Northern Beaches Woman Hailed as Australia’s Angelina Jolie
This is the story of Krystal Barter who was just 25 when she had both breasts removed to escape her “family’s cancer curse”.
Now the 30-year-old northern beaches mother of three is being called Australia’s Angelina Jolie for her decision to have her fallopian tubes and one of her ovaries removed in order to reduce her chance of getting ovarian cancer.
The Prime Minister’s wife, Margie Abbott launched Mrs Barter’s memoir, The Lucky One, in a rare public appearance.

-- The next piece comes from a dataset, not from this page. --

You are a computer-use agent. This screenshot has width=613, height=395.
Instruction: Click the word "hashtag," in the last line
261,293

“For Krystal, knowing that living with a potential death sentence gave her two choices: either to be a bystander and see how the cards fell or … to take control,” said Mrs Abbott.

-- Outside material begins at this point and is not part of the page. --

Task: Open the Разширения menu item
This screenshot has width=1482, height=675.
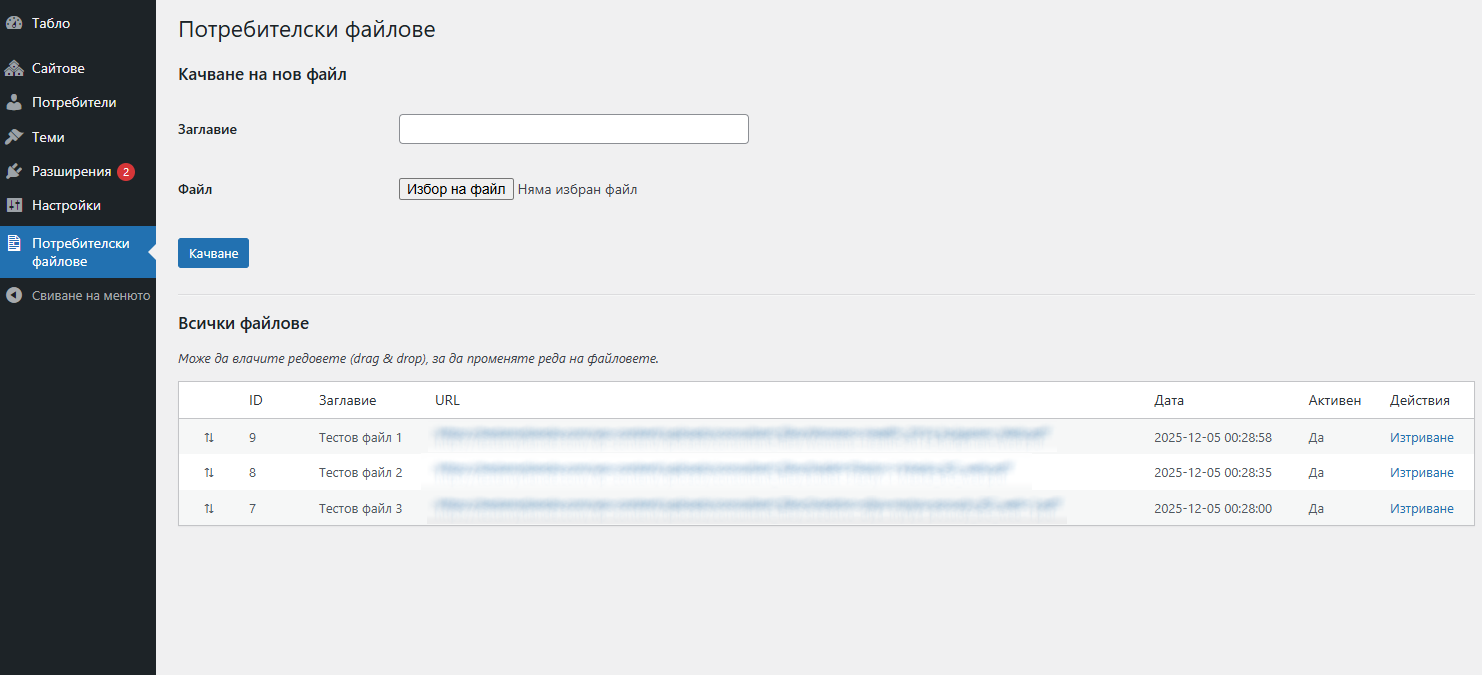Action: click(71, 172)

Mrs Barter has no symptoms of the ovarian cancer, which killed some 903 Australians in 2011. Though Mrs Barter had no symptom of ovarian cancer, her decision to have preventive surgery was influenced by new Canadian research that found removal of both ovaries by the age of 35 reduced the risk of death by 77 per cent for women who carry the BRCA gene mutation.
However, Cancer Council Australia CEO Ian Olver warned that surgery is a “radical step” that should only be taken if recommended by a range of physicians, and after genetic counselling.
“While the removal of an organ or other body part does almost entirely eliminate the risk of cancer developing at that site, there is always the chance that some tissue could be left behind,” said Professor Olver.
Mrs Barter’s mother and grandmother have also had breast cancer. She had founded “Pink Hope” so that women and men with hereditary breast and ovarian cancer like her would have better information.
“I was alone and isolated, there was nobody my age who making the choices,” she said.
“There was nobody I could talk to who had this gene, and there was nobody who could guide me.”